Es wird ungemütlich: Die Meteorologen kündigen für das Wochenende ein schweres Sturmtief an, das von den Niederlanden bis zur Ostsee zieht und auch Föhr und Amrum nicht verschonen soll. Mit 60 bis 80 Stundenkilometern soll der Wind blasen, der heute Nacht in Böen Windstärke zehn erreichen kann.

Bei schweren Sturmböen mit bis zu 100 Stundenkilometern besteht erhöhte Baumsturz-Gefahr in Wäldern, die unbedingt gemieden werden sollten. Dazu erwarten die Experten heftige Schauer und Gewitter und sagen bereits für den heutigen Sonnabend starken Regen bei Temperaturen bis 19 Grad voraus. Diese sollen morgen lediglich 16 Grad erreichen.

Bei der Wyker Dampfschiffs-Reederei sieht man der Wetterlage ebenso gelassen entgegen wie beim Wyker Hafenbetrieb. Wind ja, Sturmflut nein, lautet hier die Prognose. „Hochwasser ist in Wyk um 21 Uhr, etwa um diese Zeit dürfte auch der Wind zunehmen“, rechnet Gerd Jakobsen erst in der Nacht mit bis zu neun Windstärken und in der Folge lediglich mit einigen umgestürzten Strandkörben.

Größere Sorgen haben dagegen die Veranstalter der geplanten Dorffeste. In Boldixum, wo die Feierlichkeiten mit einem Trachtentreffen einhergehen sollten, sagten die Initiatoren die Veranstaltung nach langen Überlegungen ganz ab. Viele Aktivitäten sollten hier in Zelten stattfinden, die bei den angekündigten Windstärken nicht aufgebaut werden dürfen. Zudem, berichtet Gerd Jakobsen, hätten auch die Trachtenträger ihre Bedenken angemeldet, deren kostbare Kleidung bei dem durch den Regen aufgeweichten Boden erheblichen Schaden nehmen könnte.

Utersums Bürgermeister Joachim Lorenzen wollte das für heute geplante Sommerfest dagegen noch nicht absagen, der hofft, „dass der Sturm vielleicht an uns vorbeigeht“. Man habe in der Gemeinde diskutiert und wolle die Entscheidung erst heute Vormittag treffen, so das Gemeindeoberhaupt. Auch vor dem Hintergrund, dass in Utersum die Strandkorbhalle genutzt wird und lediglich ein Zelt abgebaut werden müsste.

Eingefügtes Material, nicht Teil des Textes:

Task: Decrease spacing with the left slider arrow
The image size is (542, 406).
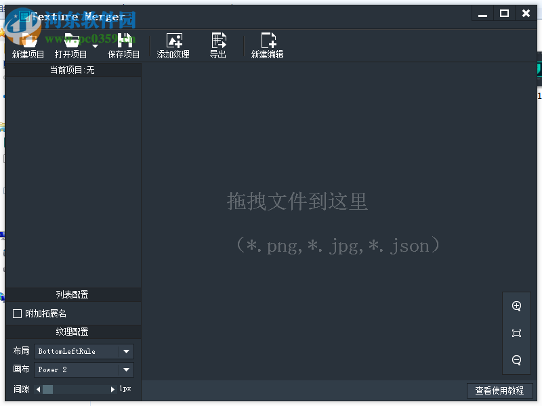Action: (x=38, y=388)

Stattfinden soll heute Nachmittag auch das Dorffest in Norddorf. Allerdings in abgespeckter Form. So wird auf den Aufbau der Sommerbühne verzichtet und auch einige Standbesitzer haben ihre Teilnahme abgesagt. Gefeiert werden soll aber, so es irgend geht, auf jeden Fall im Ortskern.